Au Portugal, un bastion historique de la gauche est devenu un “nouvel Ibiza”

La municipalité de Grândola, dans la région de l’Alentejo, est le théâtre d’un développement touristique débridé : les hôtels de luxe se multiplient, accueillant une clientèle toujours plus fortunée. Une transformation pour le moins étonnante pour cette région autrefois très populaire, raconte l’hebdomadaire “Sábado”.
À Grândola “c’est le luxe qui commande”, titre l’hebdomadaire Sábado, en une de son édition du mercredi 11 juin. La formule est un clin d’œil à la chanson Grândola, vila morena du compositeur portugais José Afonso, devenue l’hymne de la “révolution des œillets” en 1974. L’artiste y affirme que, dans cette petite ville de la région de l’Alentejo, bastion historique de la gauche, “c’est le peuple qui commande”.
Si aujourd’hui le maire demeure communiste, l’époque du Grândola populaire est bel et bien révolue, rapporte le magazine.

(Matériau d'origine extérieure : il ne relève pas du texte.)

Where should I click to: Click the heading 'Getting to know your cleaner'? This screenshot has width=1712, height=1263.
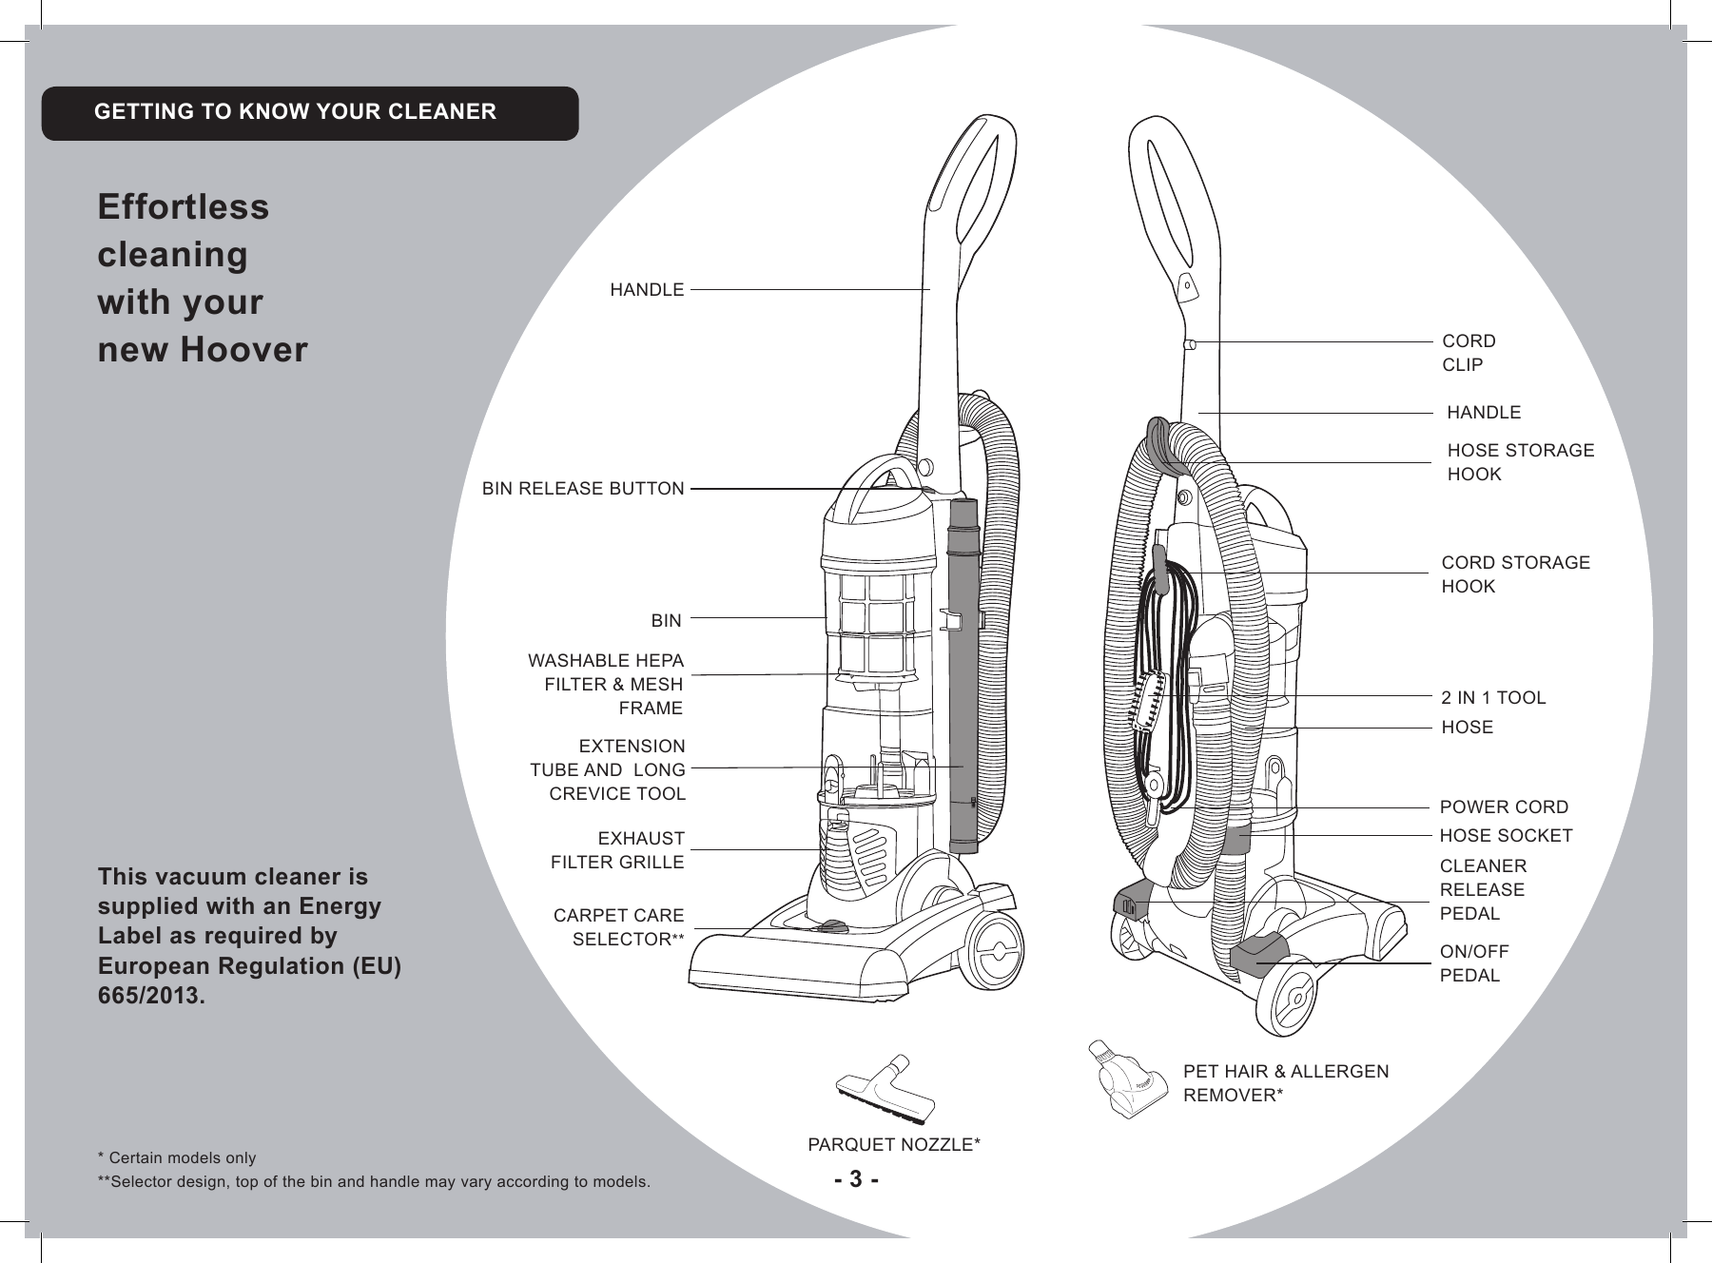pos(295,112)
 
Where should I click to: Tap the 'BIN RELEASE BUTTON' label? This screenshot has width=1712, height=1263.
pos(582,489)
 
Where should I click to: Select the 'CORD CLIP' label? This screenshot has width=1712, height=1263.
pos(1469,353)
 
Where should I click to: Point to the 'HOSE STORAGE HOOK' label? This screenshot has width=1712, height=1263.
pos(1519,462)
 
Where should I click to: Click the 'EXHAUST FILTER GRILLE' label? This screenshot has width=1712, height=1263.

À Troia, Melides et Comporta, trois villages côtiers dépendant de la municipalité de Grândola, “les [bâtisses] à plusieurs millions d’euros poussent comme des champignons”. Tout au long d’un reportage de 14 pages, Sábado décrit le développement débridé du tourisme, avec l’érection d’hôtels chics et l’arrivée d’une cohorte de stars. “En dix ans, Grândola est devenue l’une des mairies les plus riches du pays et reçoit la visite de célébrités mondiales. Mais la croissance est difficile : il y a une pénurie de logements, de main-d’œuvre et de moyens de transport, et l’on craint que le dernier coin intact de la côte portugaise ne soit détruit.”
Les célébrités peuvent dépenser plusieurs millions d’euros pour acquérir une propriété dans ce “nouvel Ibiza” – aussi surnommé “les Hamptons de l’Europe occidentale”. Bien sûr, la municipalité y trouve son intérêt. En 2023, les droits de mutation, c’est-à-dire la taxe appliquée par les collectivités locales lors d’un changement de propriétaire, ont rapporté 34,5 millions d’euros, soit 2 435,80 euros par habitant, le meilleur résultat du pays. En revanche, le prix moyen du mètre carré sur le territoire de Grândola (4 500 euros) est déjà le troisième au niveau national, derrière Lisbonne et Cascais.
Et il devrait encore flamber avec les projets immobiliers qui s’annoncent. Le milliardaire français Claude Berda prévoit par exemple de construire plus de 800 maisons de luxe, quatre hôtels et deux terrains de golf à Comporta et dans ses alentours… au grand dam des associations écologistes. Au total, la côte de Grândola devrait compter 20 000 places dans les établissements hôteliers d’ici dix ans. “Les investissements dans le tourisme de luxe promettent de mobiliser plus de 4 milliards d’euros localement”, précise le titre. Les conséquences sociales et environnementales sont déjà visibles : les grues et les clôtures se sont invitées dans le paysage et les accès à la plage sont de plus en plus privatisés.